*DIRECTIONS FOR THIS TASK*: In the entries below, which lines run from the one containing "For every named" to the one containing "[Increment] (1126, 682)"? Copy exactly those lines, ends included, and no others.

*RAW DATA*:
☆ ☆ ☆
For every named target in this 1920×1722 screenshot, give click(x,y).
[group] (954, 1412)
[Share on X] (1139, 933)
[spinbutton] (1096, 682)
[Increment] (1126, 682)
☆ ☆ ☆
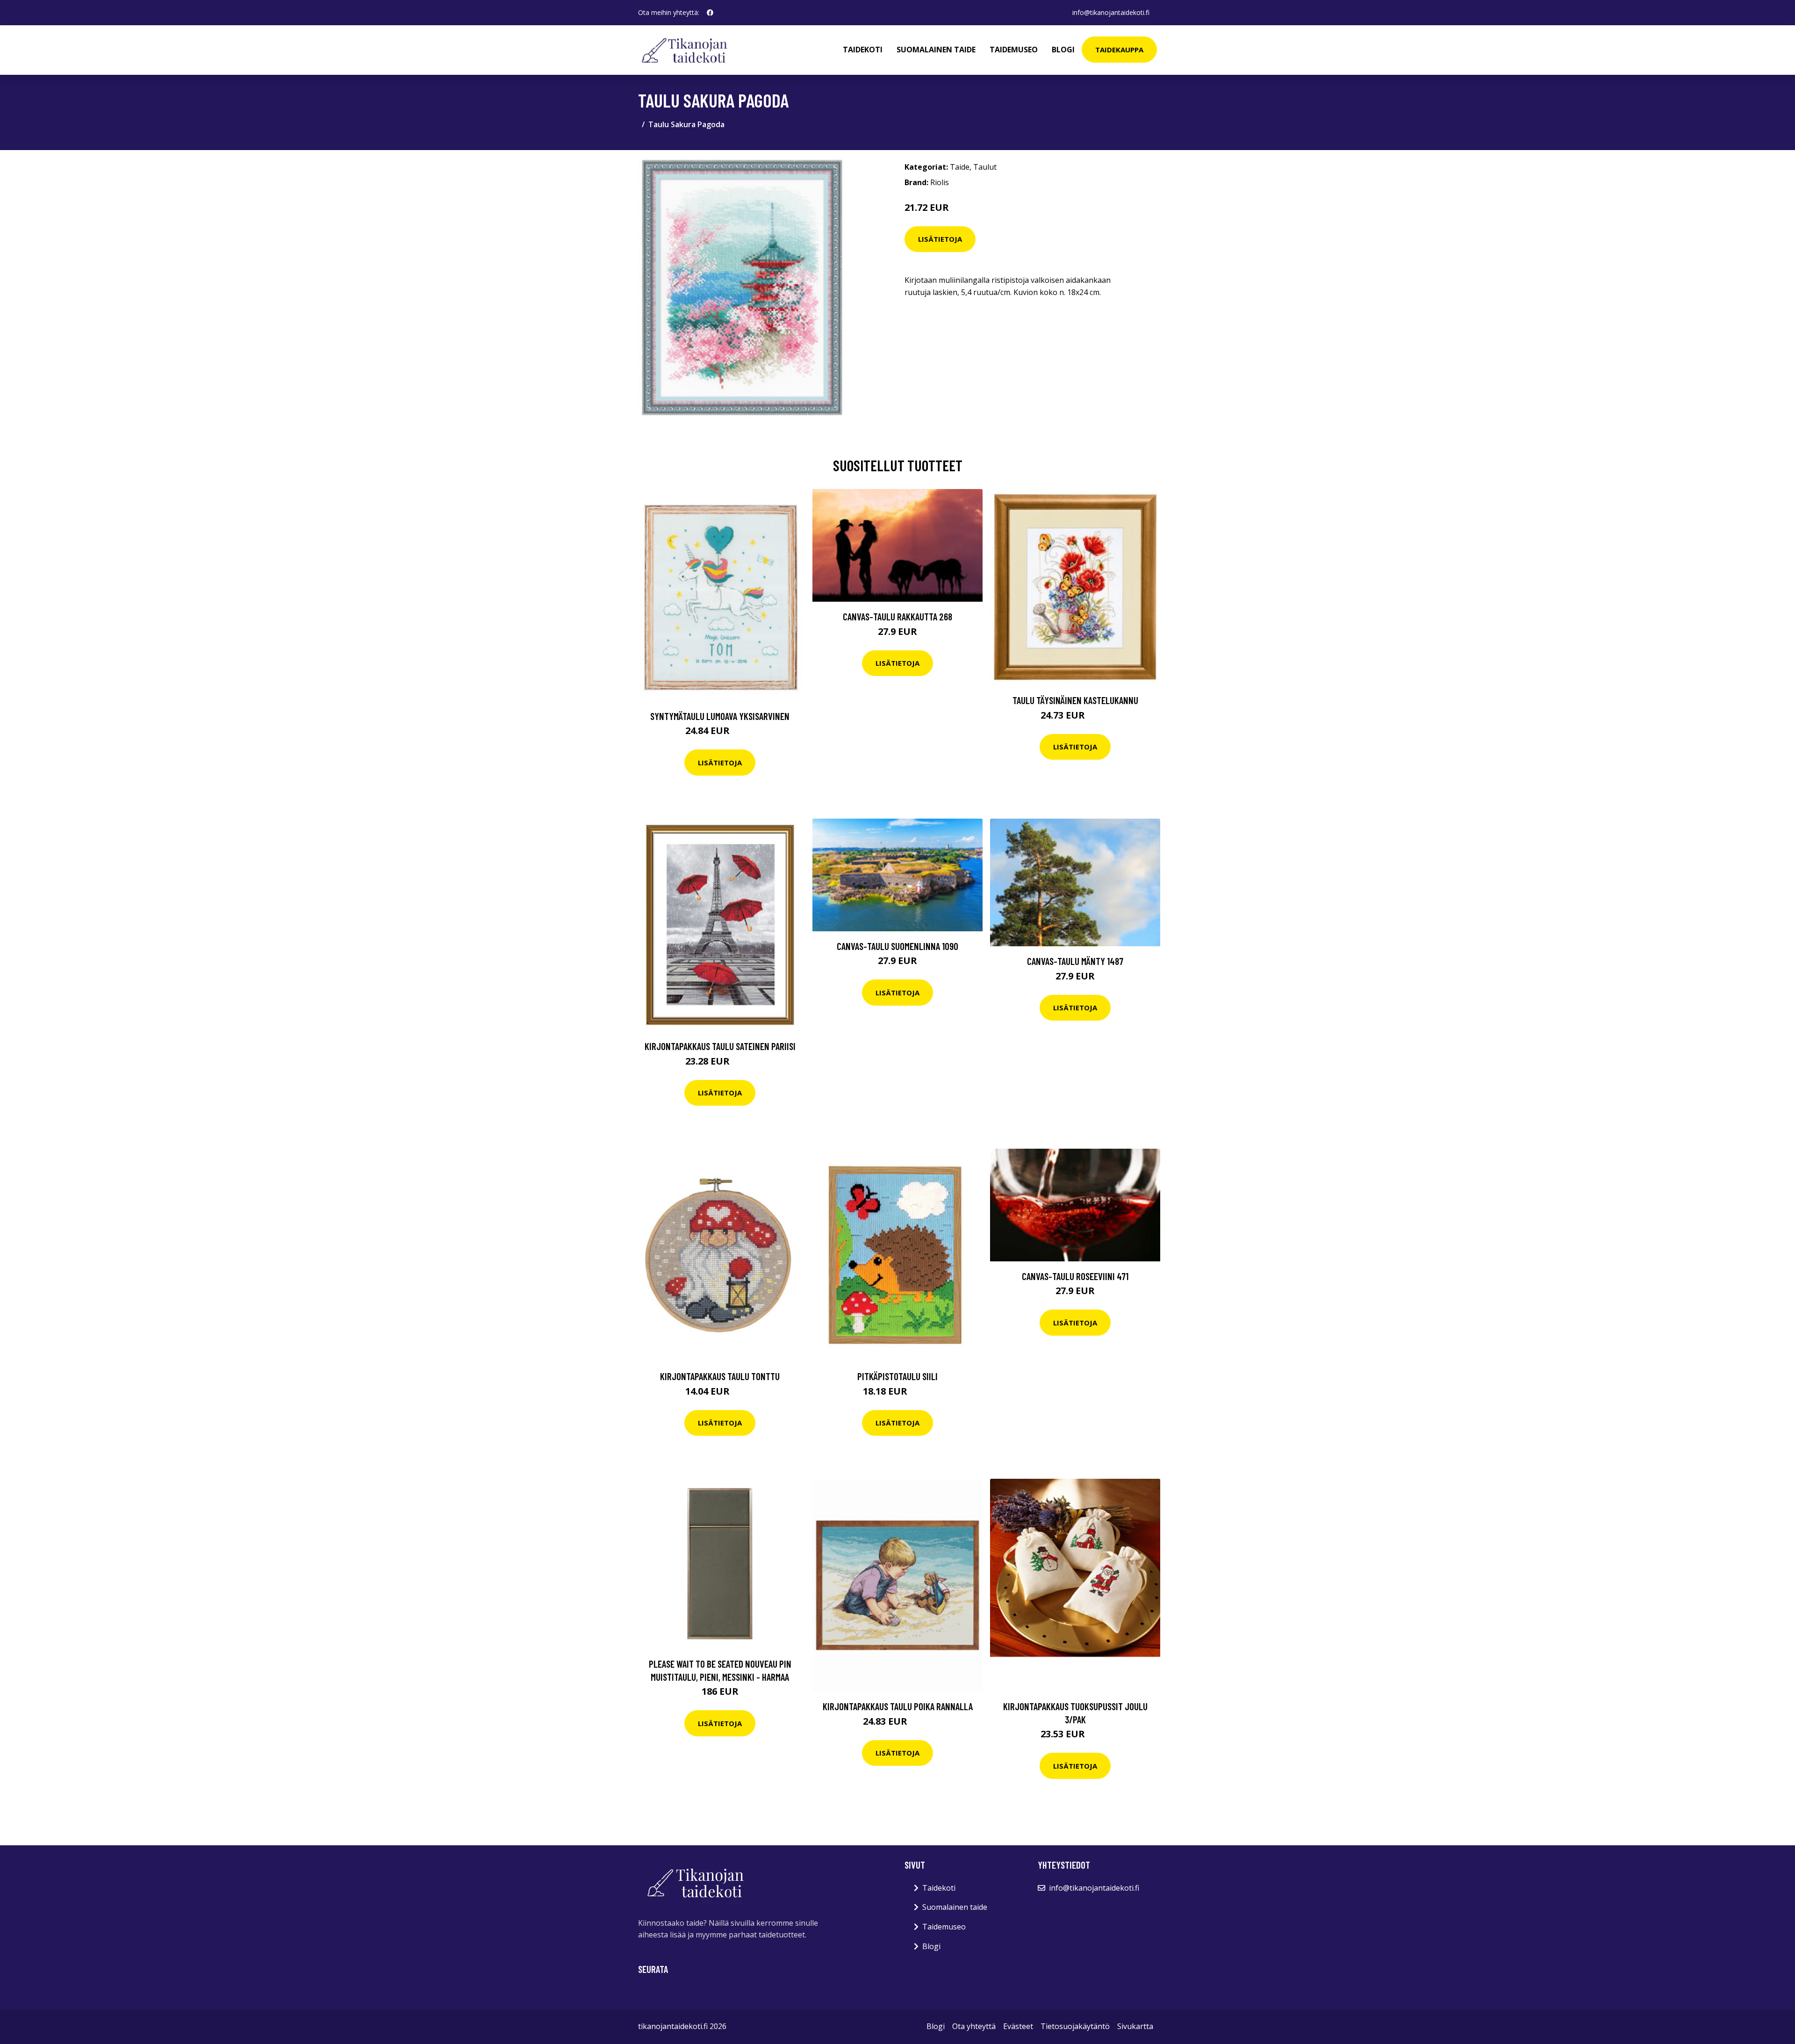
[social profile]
☆ ☆ ☆
*RESPONSE TO THE EXERCISE*:
For every named target in this 1920×1722 screenshot, give click(x,y).
[group] (954, 1412)
[Share on X] (1139, 933)
[spinbutton] (1096, 682)
[Increment] (1126, 682)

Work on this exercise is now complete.